## Provided entries:
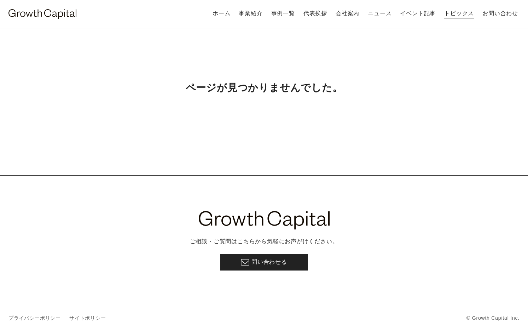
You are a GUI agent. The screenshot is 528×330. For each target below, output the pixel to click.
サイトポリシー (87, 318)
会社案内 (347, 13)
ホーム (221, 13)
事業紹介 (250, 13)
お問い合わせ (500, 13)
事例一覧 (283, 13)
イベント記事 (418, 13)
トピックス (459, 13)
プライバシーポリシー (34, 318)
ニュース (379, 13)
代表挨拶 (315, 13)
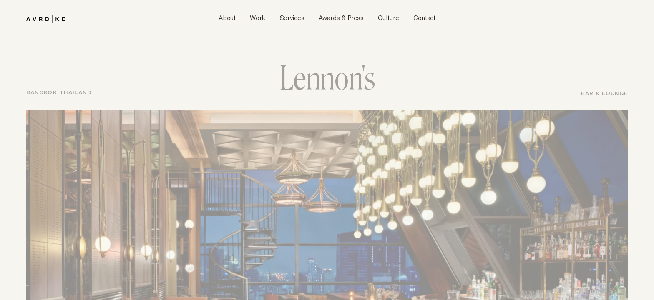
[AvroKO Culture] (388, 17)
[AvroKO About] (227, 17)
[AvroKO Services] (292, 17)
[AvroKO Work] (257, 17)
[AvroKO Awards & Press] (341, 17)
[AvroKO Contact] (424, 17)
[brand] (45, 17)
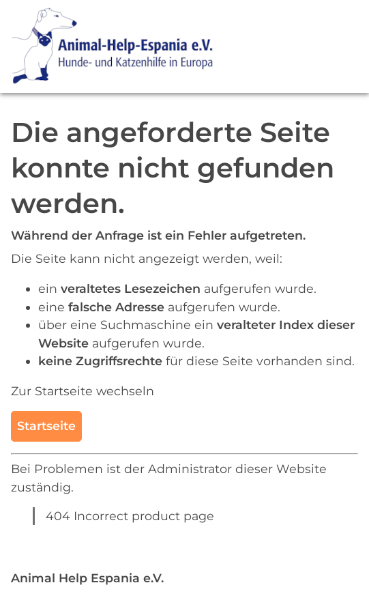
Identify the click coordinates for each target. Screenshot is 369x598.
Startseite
...
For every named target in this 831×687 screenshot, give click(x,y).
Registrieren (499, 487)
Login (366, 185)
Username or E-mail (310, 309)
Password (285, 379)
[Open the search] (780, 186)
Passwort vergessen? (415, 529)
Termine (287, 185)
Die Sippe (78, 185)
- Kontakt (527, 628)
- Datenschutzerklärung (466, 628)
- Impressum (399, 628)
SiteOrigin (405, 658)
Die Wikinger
* * *
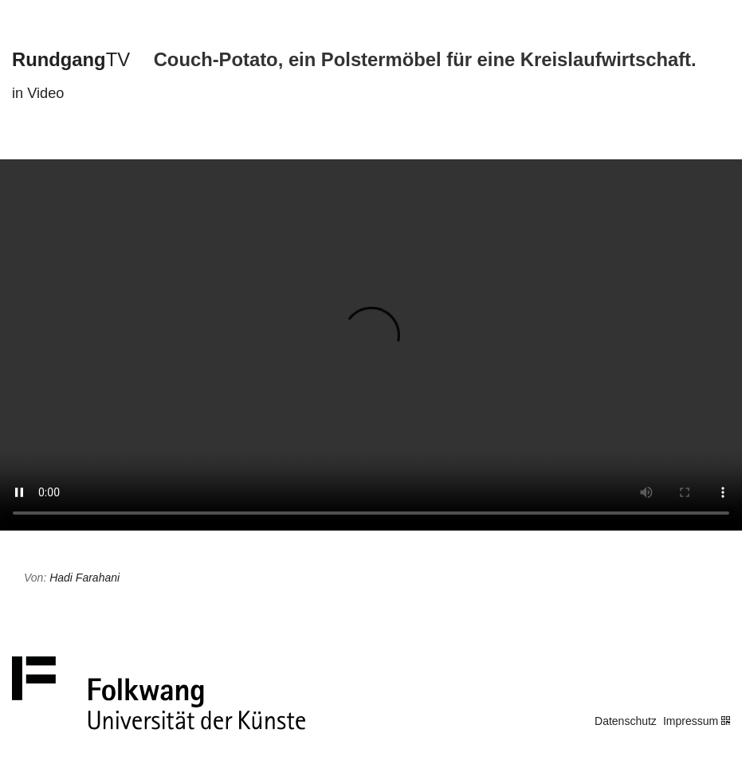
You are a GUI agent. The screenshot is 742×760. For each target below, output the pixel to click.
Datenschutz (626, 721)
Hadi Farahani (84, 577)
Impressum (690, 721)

## Task requirements:
Reproduce as a numbered list the lines of the data starting with the line containing "[Open the search] (780, 186)" and going on through the line containing "SiteOrigin (405, 658)", leaving out any blank lines.

## Task solution:
1. [Open the search] (780, 186)
2. Passwort vergessen? (415, 529)
3. Termine (287, 185)
4. Die Sippe (78, 185)
5. - Kontakt (527, 628)
6. - Datenschutzerklärung (466, 628)
7. - Impressum (399, 628)
8. SiteOrigin (405, 658)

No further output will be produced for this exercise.